Data items:

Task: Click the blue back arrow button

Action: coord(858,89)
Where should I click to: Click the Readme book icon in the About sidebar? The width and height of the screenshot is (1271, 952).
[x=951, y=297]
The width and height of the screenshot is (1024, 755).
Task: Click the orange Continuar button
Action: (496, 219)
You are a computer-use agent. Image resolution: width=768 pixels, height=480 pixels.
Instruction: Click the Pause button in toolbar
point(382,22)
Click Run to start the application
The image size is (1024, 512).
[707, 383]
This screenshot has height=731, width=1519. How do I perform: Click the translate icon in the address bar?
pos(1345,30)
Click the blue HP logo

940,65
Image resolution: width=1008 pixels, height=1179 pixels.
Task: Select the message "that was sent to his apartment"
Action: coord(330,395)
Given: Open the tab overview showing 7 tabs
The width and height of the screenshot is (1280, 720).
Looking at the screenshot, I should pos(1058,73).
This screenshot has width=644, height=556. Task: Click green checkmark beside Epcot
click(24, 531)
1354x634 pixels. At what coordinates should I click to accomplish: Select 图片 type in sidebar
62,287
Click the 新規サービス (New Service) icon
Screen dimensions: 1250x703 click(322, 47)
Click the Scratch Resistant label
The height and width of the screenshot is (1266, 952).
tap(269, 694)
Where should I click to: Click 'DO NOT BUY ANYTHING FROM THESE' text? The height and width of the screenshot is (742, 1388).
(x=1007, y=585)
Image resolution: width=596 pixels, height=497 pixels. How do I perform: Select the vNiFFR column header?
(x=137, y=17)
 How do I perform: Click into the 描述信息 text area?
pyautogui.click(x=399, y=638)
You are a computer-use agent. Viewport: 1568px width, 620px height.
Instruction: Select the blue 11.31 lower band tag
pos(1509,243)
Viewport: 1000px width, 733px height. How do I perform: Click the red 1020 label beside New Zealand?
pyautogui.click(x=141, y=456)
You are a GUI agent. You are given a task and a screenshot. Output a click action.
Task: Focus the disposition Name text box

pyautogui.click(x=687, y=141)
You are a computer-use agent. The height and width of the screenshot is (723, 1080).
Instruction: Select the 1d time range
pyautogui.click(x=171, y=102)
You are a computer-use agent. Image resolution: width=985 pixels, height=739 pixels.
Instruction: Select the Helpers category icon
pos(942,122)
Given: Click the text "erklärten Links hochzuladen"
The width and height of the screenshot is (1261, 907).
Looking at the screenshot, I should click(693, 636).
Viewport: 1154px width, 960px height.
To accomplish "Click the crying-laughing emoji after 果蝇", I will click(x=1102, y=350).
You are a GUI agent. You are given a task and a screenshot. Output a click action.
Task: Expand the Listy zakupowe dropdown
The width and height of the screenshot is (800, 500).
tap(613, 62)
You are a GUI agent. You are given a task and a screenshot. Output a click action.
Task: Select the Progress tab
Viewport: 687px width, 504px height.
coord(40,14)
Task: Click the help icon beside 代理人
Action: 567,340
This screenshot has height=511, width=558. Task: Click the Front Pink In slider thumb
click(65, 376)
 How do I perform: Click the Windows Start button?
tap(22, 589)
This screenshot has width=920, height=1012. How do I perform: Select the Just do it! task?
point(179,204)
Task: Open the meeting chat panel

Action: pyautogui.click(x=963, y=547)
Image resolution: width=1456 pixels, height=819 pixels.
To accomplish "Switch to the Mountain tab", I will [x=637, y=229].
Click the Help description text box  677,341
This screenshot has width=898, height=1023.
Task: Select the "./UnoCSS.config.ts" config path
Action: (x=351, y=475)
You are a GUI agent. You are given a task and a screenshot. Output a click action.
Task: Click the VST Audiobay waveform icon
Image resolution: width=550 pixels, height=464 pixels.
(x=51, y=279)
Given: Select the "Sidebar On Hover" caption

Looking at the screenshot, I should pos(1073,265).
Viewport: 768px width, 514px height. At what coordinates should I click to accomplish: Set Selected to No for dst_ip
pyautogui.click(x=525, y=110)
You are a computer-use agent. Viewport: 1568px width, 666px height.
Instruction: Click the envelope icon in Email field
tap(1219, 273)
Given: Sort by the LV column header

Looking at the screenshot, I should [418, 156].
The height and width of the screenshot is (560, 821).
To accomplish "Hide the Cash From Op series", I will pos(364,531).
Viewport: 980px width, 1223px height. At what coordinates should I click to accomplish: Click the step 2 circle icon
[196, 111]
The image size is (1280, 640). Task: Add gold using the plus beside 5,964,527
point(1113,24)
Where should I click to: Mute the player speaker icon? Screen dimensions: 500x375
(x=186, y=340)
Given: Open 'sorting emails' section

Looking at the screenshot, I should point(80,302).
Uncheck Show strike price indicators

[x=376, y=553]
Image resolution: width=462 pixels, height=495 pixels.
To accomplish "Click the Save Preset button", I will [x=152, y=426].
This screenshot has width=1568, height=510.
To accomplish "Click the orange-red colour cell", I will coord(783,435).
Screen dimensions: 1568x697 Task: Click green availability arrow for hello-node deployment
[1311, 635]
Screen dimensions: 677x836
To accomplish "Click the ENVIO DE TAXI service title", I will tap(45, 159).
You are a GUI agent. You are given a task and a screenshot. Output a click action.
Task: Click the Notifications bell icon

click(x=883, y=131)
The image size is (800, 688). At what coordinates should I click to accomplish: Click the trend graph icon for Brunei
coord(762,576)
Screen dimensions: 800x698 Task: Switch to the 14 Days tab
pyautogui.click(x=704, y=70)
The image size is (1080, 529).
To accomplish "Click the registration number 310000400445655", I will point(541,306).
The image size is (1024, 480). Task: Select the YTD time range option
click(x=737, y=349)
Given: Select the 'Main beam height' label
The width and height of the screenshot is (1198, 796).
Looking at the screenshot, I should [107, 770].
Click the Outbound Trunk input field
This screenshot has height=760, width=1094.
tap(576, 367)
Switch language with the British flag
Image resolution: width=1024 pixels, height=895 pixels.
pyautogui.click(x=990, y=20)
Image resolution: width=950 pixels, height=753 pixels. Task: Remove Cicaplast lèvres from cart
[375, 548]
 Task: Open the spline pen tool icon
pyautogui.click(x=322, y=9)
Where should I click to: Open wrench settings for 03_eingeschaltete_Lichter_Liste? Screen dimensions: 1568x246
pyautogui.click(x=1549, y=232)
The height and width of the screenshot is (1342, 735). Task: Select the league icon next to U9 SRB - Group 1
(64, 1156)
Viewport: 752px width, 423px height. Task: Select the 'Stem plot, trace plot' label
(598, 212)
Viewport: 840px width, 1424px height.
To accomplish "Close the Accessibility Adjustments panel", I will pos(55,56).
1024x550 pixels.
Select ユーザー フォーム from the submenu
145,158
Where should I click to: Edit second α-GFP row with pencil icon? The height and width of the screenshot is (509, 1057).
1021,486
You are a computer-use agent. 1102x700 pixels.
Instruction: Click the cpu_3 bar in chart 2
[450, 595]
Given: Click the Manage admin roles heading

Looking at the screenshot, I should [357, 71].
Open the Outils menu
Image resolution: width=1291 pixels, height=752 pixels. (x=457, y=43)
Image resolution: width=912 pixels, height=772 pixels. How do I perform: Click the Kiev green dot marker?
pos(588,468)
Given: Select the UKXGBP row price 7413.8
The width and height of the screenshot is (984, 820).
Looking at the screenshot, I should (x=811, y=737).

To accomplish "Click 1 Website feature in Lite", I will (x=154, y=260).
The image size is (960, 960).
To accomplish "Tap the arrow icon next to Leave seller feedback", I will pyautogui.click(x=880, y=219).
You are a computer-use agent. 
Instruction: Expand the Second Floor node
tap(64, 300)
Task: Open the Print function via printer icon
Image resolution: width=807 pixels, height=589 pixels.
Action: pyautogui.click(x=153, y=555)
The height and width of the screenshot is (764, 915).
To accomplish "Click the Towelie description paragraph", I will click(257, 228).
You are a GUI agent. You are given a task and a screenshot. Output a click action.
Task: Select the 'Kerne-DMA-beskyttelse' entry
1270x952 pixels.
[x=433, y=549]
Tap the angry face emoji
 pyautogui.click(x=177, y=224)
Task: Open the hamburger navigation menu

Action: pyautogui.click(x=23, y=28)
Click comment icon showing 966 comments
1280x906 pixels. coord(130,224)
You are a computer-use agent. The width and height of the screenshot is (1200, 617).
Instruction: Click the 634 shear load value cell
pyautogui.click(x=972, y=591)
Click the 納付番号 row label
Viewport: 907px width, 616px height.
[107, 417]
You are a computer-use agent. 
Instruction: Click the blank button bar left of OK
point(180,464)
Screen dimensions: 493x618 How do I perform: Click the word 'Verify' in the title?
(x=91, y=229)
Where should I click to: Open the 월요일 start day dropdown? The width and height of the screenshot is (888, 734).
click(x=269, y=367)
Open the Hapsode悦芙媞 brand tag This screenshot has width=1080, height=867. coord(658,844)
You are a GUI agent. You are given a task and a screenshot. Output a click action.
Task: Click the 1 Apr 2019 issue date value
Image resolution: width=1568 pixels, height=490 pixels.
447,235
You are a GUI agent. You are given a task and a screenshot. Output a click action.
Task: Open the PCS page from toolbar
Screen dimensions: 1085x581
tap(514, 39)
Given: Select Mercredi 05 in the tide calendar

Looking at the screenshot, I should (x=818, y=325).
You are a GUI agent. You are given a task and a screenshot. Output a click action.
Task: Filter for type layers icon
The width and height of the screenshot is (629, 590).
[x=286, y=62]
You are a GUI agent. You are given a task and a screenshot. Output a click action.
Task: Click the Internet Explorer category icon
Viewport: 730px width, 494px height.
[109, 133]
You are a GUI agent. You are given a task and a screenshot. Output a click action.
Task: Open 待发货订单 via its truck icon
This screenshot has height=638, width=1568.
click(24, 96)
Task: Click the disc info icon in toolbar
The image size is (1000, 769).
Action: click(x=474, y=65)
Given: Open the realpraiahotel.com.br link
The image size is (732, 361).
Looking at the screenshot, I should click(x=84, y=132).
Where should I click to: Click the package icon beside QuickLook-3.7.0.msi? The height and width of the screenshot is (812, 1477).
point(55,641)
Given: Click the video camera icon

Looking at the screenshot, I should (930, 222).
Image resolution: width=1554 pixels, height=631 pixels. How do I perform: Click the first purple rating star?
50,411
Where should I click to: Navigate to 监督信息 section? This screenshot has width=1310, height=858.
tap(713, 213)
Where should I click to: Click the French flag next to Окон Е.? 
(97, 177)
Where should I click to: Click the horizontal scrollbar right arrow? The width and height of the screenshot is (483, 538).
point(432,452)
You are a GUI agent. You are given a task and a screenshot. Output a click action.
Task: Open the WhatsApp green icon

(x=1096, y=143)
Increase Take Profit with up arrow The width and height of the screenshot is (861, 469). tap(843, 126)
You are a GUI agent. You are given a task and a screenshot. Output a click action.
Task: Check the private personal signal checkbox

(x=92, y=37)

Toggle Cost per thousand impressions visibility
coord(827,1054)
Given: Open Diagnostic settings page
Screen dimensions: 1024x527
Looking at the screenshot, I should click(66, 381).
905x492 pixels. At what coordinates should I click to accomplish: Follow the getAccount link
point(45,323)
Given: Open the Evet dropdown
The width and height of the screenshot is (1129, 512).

TASK TO COMPLETE: Among the lines above, which contain the word "will"? Copy every one.

RESPONSE TO THIS TASK:
To accomplish "Click the crying-laughing emoji after 果蝇", I will click(x=1102, y=350).
To accomplish "Switch to the Mountain tab", I will [x=637, y=229].
To accomplish "Hide the Cash From Op series", I will pos(364,531).
To accomplish "Click the Save Preset button", I will [x=152, y=426].
To accomplish "Click the orange-red colour cell", I will coord(783,435).
To accomplish "Click the ENVIO DE TAXI service title", I will tap(45, 159).
To accomplish "Click the registration number 310000400445655", I will point(541,306).
To accomplish "Close the Accessibility Adjustments panel", I will pos(55,56).
To accomplish "Click 1 Website feature in Lite", I will (x=154, y=260).
To accomplish "Tap the arrow icon next to Leave seller feedback", I will pyautogui.click(x=880, y=219).
To accomplish "Click the Towelie description paragraph", I will click(257, 228).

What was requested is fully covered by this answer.